Chart showing energy price spread for specific days in each month in 2024 (no commodity charges).

These high charges are exacerbated by non-commodity charges, which are often higher in periods of high demand.

Chart showing energy price spread for specific days in each month in 2024 (with commodity charges).

For example, companies are required to pay variable Distribution Use of System (DUoS) charges to cover the costs of maintaining and operating electricity distribution systems. These are set considerably higher during periods of high demand, such as the early evening peak. Similarly, payments for the Capacity Mechanism are only made during peak winter periods and are expected to rise significantly over the coming years:

2024–25 Delivery Year

Implied CM charge (peak periods): ~£116/MWh, i.e. ~11.6 p/kWh during 16:00–19:00.

2025–26 Delivery Year

Implied CM charge (peak periods): ~£130–135/MWh (≈13 p/kWh).

2026–27 Delivery Year

Implied CM charge (peak periods): ~£240/MWh (approximate; ~24 p/kWh)

2027–28 Delivery Year

Implied CM charge (peak periods): ~£250–260/MWh (≈25–26 p/kWh)

Playing off the extremes

For I&C consumers with the ability to flex their demand, these new market realities provide opportunities to reduce their energy costs. For example, refrigeration units could be ramped up during periods of low or negative prices and temporarily turned off when prices are high. Electric vehicle charging could be timed to avoid peak periods, or building air conditioning systems could be turned down in response to price spikes.

Similarly, these variable prices also help to reinforce the economics of behind the meter battery storage systems. Such systems can allow users to arbitrage between low and high prices, as well as providing back-up power as required.
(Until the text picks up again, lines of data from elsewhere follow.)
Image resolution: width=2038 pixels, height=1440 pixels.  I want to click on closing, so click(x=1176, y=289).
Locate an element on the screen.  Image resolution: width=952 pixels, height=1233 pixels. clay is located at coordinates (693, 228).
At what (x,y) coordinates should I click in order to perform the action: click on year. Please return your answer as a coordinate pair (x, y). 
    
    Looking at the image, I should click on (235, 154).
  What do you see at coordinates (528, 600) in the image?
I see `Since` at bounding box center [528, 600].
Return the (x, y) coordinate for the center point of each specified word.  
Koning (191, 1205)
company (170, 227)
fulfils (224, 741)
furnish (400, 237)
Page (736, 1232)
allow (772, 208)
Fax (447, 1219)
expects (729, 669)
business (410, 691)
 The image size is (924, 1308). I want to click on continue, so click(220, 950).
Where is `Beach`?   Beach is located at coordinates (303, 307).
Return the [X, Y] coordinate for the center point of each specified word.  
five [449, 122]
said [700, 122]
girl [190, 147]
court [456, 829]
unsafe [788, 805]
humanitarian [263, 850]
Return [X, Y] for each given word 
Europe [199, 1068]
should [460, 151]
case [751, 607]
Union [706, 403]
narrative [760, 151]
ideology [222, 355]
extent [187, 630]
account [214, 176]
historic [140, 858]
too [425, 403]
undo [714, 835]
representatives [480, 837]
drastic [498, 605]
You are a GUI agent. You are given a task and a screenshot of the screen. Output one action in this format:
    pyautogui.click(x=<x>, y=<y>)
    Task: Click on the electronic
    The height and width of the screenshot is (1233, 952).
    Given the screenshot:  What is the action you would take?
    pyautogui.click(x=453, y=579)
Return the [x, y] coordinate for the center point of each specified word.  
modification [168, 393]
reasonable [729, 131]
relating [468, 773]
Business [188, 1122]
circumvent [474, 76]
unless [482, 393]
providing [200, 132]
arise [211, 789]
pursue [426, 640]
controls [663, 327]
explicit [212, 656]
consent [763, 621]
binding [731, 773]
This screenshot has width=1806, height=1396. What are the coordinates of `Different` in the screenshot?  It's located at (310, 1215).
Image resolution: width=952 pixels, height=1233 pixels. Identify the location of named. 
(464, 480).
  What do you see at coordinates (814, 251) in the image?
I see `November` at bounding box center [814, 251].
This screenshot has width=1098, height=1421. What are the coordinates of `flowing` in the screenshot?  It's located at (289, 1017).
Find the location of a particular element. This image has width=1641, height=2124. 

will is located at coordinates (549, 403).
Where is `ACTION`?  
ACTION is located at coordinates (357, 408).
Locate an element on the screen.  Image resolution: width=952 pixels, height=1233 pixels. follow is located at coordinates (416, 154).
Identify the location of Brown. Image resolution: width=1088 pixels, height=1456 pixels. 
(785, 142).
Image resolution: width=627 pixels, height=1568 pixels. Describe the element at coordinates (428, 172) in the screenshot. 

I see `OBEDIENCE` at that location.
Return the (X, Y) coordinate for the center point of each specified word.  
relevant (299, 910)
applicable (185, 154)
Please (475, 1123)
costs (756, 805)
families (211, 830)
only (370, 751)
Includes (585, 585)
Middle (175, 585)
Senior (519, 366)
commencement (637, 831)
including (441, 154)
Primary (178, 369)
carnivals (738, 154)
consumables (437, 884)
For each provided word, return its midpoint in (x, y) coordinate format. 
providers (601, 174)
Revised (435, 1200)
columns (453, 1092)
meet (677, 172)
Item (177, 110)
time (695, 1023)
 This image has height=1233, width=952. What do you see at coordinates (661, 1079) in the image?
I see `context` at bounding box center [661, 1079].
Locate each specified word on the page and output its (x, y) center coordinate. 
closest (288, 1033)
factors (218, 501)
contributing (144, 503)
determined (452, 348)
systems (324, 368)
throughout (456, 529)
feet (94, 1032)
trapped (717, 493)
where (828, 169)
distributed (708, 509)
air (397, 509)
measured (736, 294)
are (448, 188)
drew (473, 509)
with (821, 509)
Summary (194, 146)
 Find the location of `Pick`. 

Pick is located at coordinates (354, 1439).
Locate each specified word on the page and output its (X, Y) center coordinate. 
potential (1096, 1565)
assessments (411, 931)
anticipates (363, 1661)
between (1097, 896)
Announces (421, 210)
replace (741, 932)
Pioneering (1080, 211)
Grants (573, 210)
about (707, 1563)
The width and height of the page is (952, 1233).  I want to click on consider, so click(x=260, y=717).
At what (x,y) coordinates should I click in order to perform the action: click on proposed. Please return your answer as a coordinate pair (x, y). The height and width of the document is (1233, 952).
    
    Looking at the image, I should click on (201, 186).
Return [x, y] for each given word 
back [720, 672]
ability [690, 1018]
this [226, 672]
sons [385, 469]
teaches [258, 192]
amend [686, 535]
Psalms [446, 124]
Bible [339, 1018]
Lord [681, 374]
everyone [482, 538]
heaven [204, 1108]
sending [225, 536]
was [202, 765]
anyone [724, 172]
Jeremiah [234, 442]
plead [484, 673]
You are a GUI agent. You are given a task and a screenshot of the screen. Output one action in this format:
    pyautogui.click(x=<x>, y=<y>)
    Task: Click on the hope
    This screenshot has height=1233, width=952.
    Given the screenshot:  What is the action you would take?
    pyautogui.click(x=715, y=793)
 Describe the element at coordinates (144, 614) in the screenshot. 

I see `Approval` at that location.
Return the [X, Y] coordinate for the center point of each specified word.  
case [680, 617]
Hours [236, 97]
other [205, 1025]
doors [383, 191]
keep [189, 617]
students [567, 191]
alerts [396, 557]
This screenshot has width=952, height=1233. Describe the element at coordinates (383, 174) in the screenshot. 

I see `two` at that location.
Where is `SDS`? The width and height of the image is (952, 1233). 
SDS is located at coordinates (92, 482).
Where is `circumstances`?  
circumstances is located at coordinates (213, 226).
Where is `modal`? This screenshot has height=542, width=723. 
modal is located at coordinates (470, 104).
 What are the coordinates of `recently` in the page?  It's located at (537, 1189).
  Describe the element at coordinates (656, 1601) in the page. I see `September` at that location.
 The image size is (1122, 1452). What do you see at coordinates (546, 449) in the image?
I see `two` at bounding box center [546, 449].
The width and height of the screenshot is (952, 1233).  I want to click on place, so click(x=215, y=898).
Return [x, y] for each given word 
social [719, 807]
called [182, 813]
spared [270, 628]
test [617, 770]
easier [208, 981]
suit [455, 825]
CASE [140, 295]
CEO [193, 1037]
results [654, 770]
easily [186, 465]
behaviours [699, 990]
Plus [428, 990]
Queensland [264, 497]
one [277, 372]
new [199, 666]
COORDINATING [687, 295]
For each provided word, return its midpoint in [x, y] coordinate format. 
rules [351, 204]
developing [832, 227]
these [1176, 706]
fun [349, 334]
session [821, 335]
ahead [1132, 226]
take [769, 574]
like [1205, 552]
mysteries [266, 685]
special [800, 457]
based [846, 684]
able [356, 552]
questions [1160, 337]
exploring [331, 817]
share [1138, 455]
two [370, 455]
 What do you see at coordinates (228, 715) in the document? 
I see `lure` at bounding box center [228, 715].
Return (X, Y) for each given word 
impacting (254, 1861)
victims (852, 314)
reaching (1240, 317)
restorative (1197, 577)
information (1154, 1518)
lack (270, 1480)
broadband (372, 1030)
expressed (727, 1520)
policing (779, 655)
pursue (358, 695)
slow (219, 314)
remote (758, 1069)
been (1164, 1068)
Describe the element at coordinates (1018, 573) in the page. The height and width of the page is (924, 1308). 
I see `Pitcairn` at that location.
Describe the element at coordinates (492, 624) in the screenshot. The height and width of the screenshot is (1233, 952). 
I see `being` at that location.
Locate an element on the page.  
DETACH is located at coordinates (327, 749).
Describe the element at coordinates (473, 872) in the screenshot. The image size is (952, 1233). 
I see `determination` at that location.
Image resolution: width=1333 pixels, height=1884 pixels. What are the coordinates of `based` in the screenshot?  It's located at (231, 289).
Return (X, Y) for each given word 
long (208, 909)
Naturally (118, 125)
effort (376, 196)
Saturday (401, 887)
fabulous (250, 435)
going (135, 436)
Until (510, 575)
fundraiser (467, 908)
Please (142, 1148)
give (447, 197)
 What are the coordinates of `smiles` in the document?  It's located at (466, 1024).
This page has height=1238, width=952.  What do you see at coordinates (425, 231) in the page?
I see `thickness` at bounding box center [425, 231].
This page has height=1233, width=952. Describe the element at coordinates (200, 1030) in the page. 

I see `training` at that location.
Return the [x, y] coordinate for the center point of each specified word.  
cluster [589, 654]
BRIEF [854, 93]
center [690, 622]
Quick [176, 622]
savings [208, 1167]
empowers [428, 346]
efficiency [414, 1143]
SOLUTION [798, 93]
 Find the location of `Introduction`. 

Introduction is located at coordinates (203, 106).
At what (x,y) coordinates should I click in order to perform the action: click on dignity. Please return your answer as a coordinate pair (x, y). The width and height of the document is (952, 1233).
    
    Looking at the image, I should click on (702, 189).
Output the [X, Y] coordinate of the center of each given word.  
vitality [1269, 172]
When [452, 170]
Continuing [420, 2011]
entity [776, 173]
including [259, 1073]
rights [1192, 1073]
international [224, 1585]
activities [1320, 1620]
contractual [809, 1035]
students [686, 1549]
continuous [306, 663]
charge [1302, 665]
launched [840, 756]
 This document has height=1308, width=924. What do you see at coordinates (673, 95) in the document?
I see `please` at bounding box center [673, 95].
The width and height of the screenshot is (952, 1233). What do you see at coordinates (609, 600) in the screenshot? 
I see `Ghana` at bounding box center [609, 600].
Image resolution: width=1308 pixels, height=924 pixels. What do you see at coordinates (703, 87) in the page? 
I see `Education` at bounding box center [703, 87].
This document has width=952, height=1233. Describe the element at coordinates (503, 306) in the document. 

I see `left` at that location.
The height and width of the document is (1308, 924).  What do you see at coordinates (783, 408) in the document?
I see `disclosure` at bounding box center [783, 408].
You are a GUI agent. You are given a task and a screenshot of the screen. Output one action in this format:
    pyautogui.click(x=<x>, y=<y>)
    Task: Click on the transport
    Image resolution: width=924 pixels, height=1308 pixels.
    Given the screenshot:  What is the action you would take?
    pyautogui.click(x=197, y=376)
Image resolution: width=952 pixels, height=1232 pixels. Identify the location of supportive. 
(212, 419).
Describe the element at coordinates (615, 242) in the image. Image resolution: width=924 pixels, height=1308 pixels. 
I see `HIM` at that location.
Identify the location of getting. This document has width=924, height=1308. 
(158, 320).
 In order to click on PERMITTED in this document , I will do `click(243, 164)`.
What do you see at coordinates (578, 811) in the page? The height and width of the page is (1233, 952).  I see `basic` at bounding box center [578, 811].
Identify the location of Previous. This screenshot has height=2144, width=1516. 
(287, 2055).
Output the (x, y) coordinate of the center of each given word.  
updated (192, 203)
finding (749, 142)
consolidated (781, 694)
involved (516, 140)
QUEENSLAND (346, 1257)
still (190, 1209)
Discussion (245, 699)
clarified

Longer-term, there is potential for new energy-intensive production models to emerge that build in the ability to flex production, and hence power demand, in response to power prices. Currently, most industrial processes are designed to operate 24 hours a day. While reducing that to 18 hours would increase the time needed to recover the capital investment, the flexibility provided to take advantage of power price volatility could more than offset increased financing costs.

A more dynamic world

These are complex decisions to take, with significant implications for companies that seek to pursue a more dynamic approach to their power consumption. But they demonstrate that consumers do not need to be passive actors in the face of the higher power prices that, at least in the medium term, are needed to finance the energy transition.